"The only reason every American doesn't own an elephant is because they haven't been offered one for no money down and easy monthly payments"
The horrible truth behind that statement is reflected in the purchasing decisions many people have been making for much of the past few years. Everything from vacations, furniture, and elctronics has been sold using the sales gimmick of "no payments until....". I have a friend who sells vacuums for prices in excess of $2,000 and while I am pretty sure they are nice vacuums, unless you can drive them to church on Sunday the price seems a little steep to me. What the change in marketing strategies of recent years has meant for the consumer has been a total shift in the way they think.

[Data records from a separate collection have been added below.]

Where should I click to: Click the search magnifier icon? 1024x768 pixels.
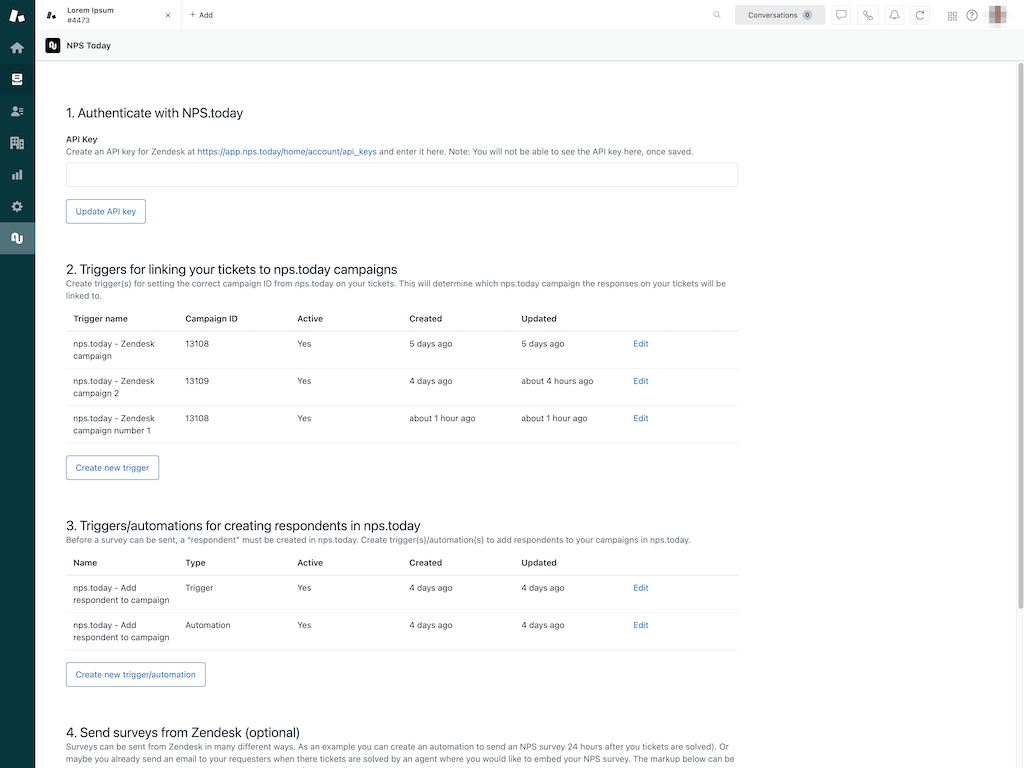[717, 15]
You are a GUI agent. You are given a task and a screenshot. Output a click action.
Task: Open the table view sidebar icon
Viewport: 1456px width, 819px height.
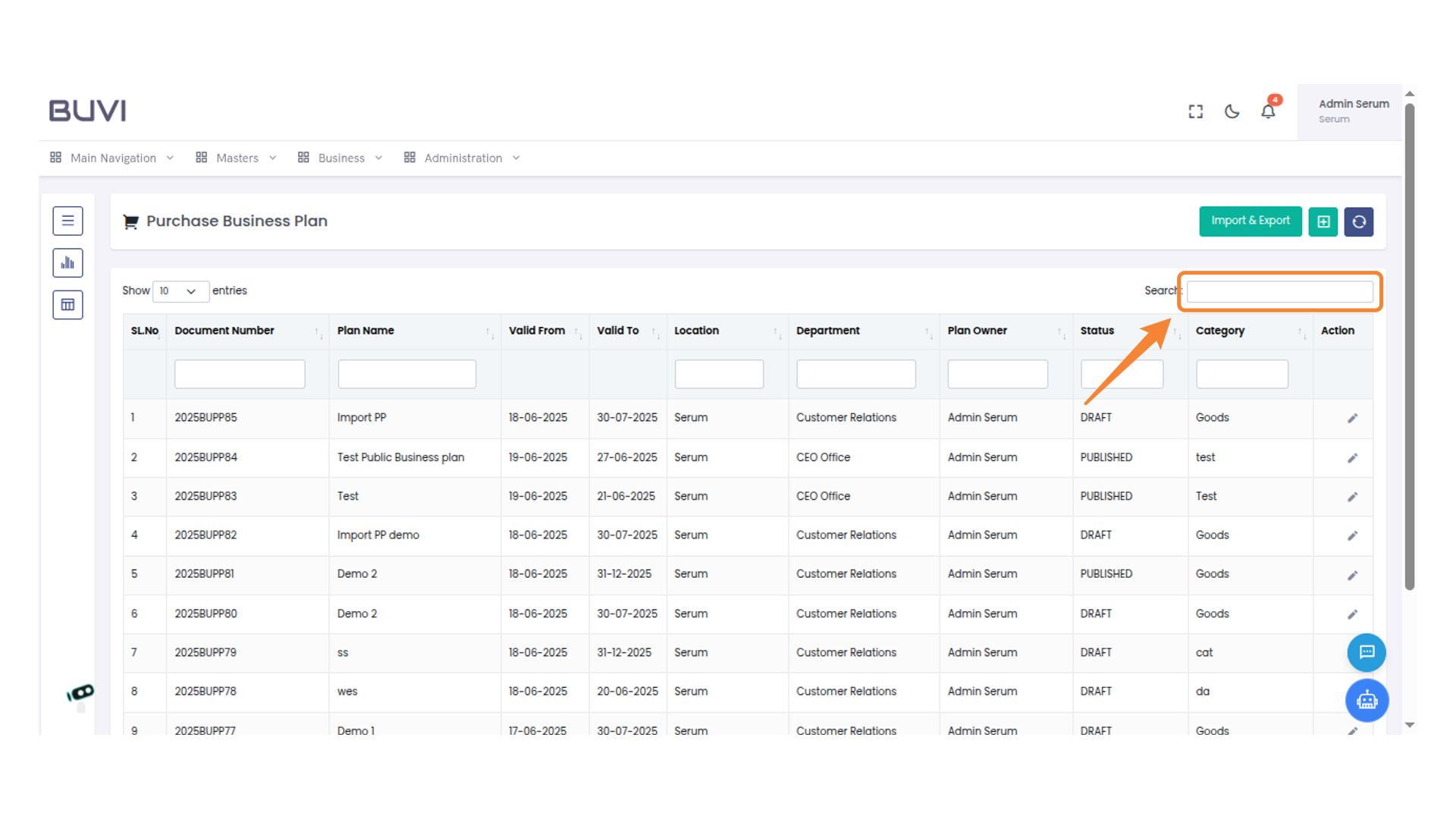(x=67, y=305)
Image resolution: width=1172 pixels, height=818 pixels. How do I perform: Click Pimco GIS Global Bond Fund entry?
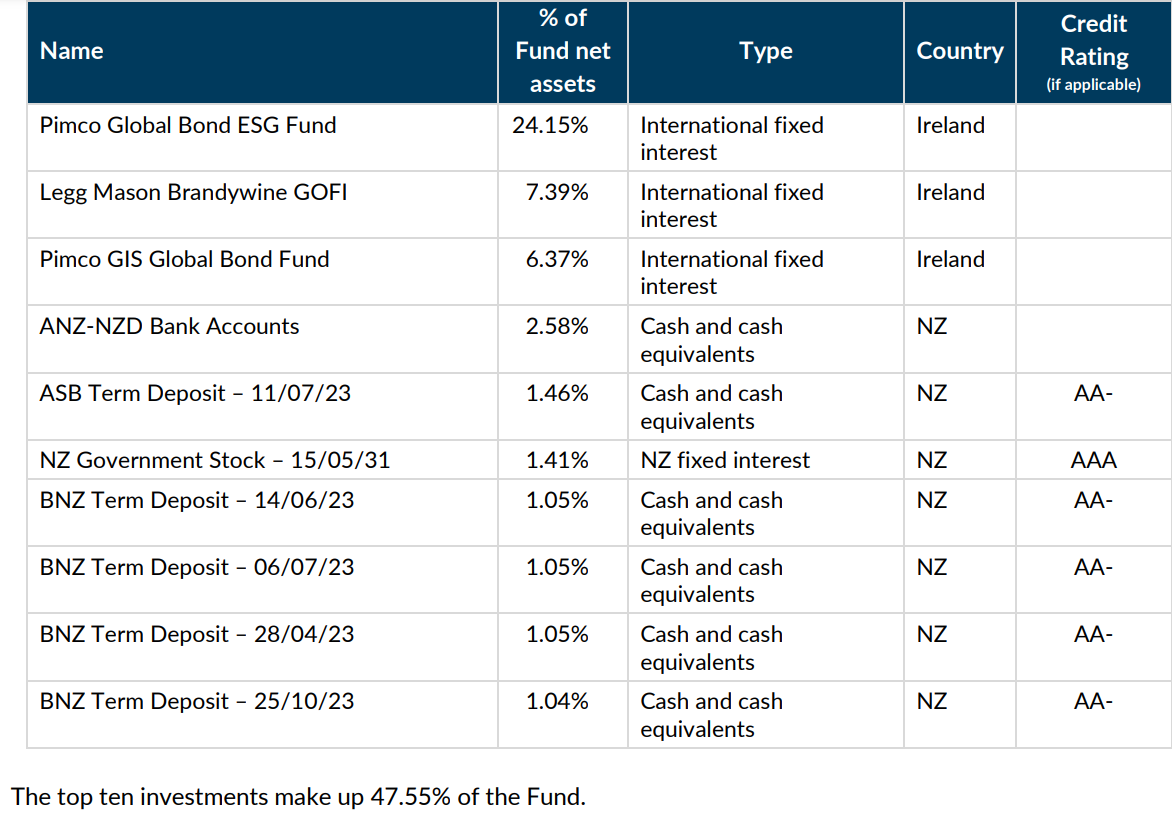point(184,260)
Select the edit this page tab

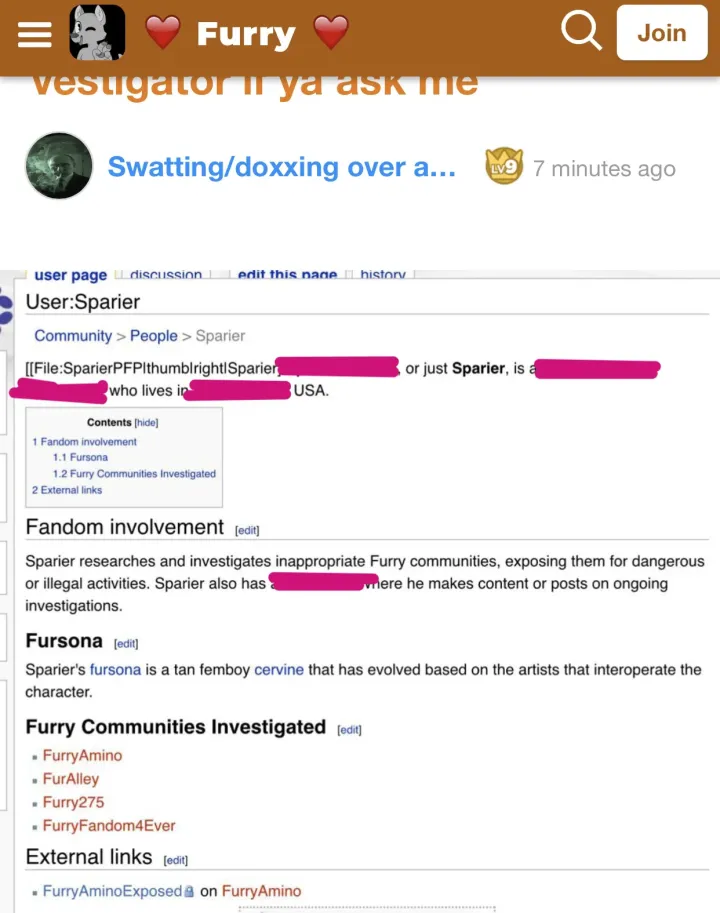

I remember in the early 1980's my parents saved up money to go to the furniture store and buy a new sofa set. We loaded up the station wagon and drove to town and they picked one out. It was a beauty, rusty orange with wishing wells or waterwheels or some other browny orange pattern with wood accents on the arms. I believe 'the good couch', as it would forever be known in our household, cost about $1200 for the entire set and was paid for with cash money that my parents had saved up and earmarked for this purchase. Compare this to the modern furniture shopper experience. According to my neighbor who manages a large box furniture retailer, the majority of their purchasers have $0 when they walk in the front door. The furniture is sold primarily on a 'do not pay for xx months' basis, and on a less common basis charged onto a purchasers credit card. It is an absolute rarity for a customer to actually pay for their furniture. The retailer actually earns more of their corporate profits from the financing then from the margins on the product.
The customer mindset has changed from shopping for 'how much can i afford' to 'how much can i afford to finance'.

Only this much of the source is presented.